To prevent the service provider making economic rents from the auction, a mechanism for returning that revenue back to users would be required, as occurs in Victoria. The revenue from an auction of capacity on the MAPS is likely to be substantially higher than in Victoria because:



  • almost all of the capacity on the MAPS would need to allocated by auction;

  • the MAPS is now at the point where looping would be required for incremental capacity which is very expensive; and

  • in a contract carriage environment, auctions would need to be conducted at the expiration of every contract.

The Commission does not consider that an auction process is feasible when substantial amounts of capacity might need to be reallocated. In some years, the reference tariff might need to be zero or negative. In such circumstances an auction process is unlikely to provide appropriate incentives.

In a contract carriage system, the ‘good’ auctioned would need to be the right to enter into contracts at the reference tariff. Typically, such contracts are long term and run for up to ten to twenty years. For the revenue to be returned to users in future years through the reference tariff, the contracts would need to specify the reference tariff as set by the regulator from period to period. Market participants have shown very strong dissent in regard to any uncertainty with respect to future tariffs and contracts.

In conclusion, the Commission does not consider that such an approach would be appropriate for the MAPS.

Priority on the basis of public benefit

Another alternative is to use some sort of public interest criteria to prioritise prospective users.

In its submission, Energy SA suggests that it would be possible for the Commission to require that the queuing policy consider the public interest under the Code. Energy SA submits further that the queuing policy should do so, however, Energy SA does not indicate what priority would meet the public interest.

There are a range of possible public interest criteria. For example, it could be argued that electricity generation better serves the public interest than retail gas and vice versa.

Theoretically, if accurate public interest criteria could be developed, such a queuing policy would presumably have the advantage of promoting public interest. However, the Commission does not consider that it would be possible to determine in advance how priority should be accorded to promote the public interest. The Commission is able to consider the public interest when it has a proposal before it, but it can not specify how the public interest can be achieved in 15 years time, particularly given the gas industry is currently undergoing significant changes.


Priority for Foundation shippers

It is also possible that foundation shippers could be accorded priority on the basis that the existing capacity is sufficient to meet the requirements of foundation shippers and if further capacity is required it should be funded by those who require it.

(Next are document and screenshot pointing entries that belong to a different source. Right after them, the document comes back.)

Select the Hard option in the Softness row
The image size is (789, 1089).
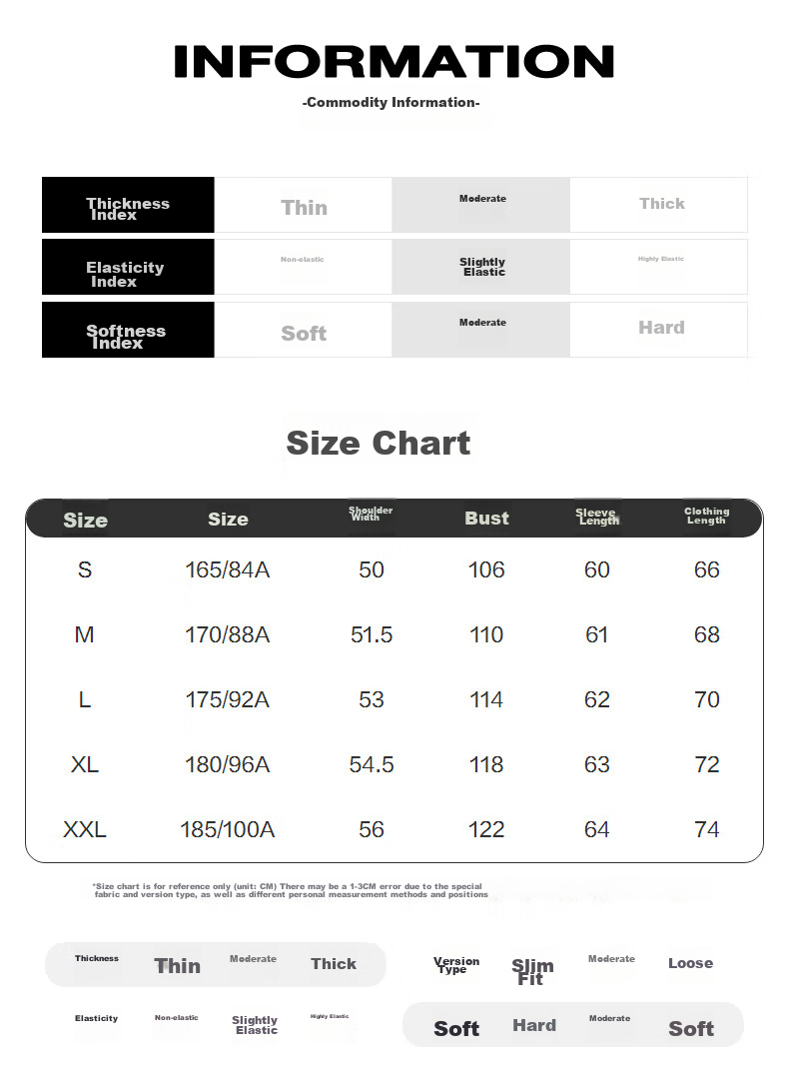pyautogui.click(x=659, y=330)
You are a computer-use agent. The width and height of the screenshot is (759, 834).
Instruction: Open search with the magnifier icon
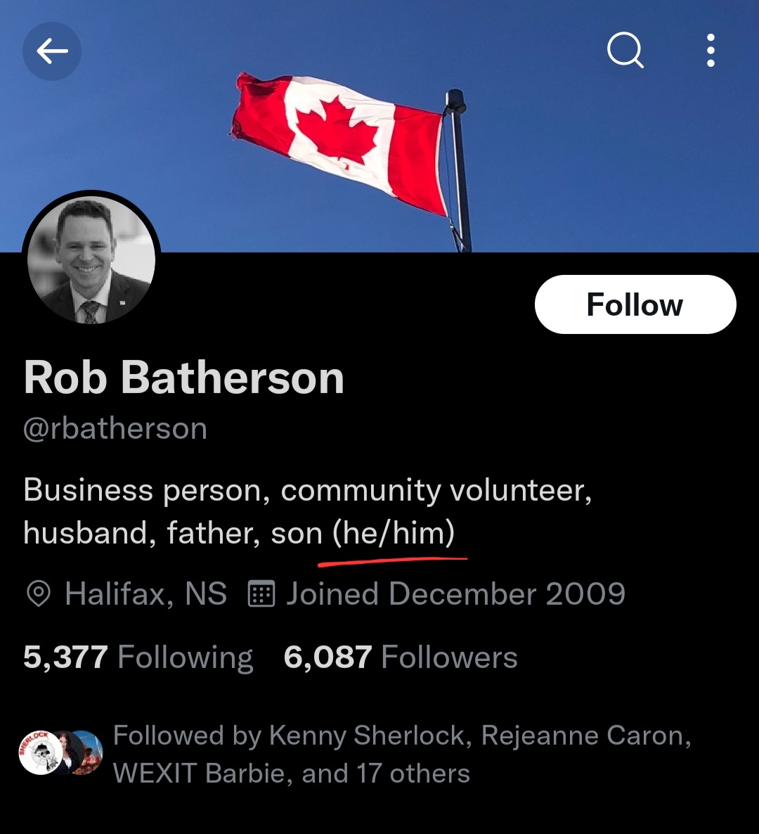(625, 51)
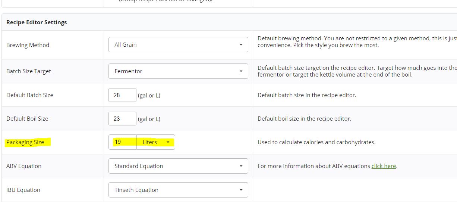Click '(gal or L)' beside Default Batch Size
This screenshot has width=457, height=202.
tap(149, 96)
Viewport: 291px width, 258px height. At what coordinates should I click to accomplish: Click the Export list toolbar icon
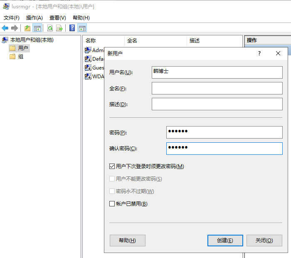pyautogui.click(x=59, y=28)
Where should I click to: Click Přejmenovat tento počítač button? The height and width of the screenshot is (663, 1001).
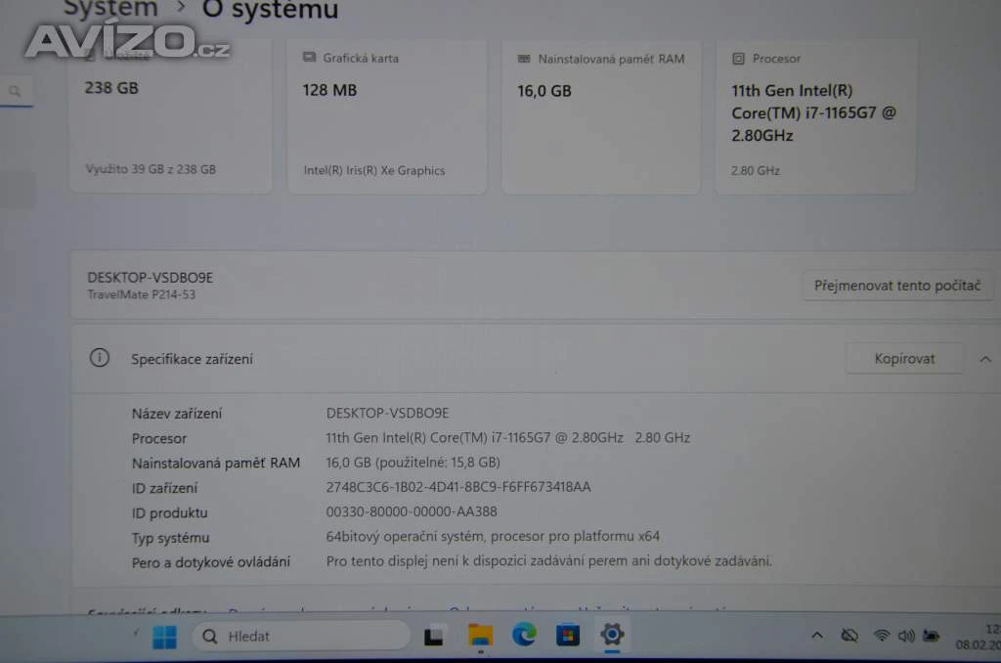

Such an argument seems to assume that existing users have a property right to existing capacity which is clearly not the case. Foundation shippers signed contracts, which, while they may have underwritten the construction of the pipeline, were commercial agreements that were also in the commercial interest of those customers. The services that have been provided to foundation shippers have resulted in the consumption of part of the initial capital invested in the pipeline via depreciation.

Such an approach would not accommodate the interests of prospective users as required by 3.13(b) of the Code. In addition, such a policy does not appear to be consistent with the objectives of an access regime and the Code, such as the promotion of competitive markets for natural gas in which customers may choose suppliers, including producers, retailers and traders.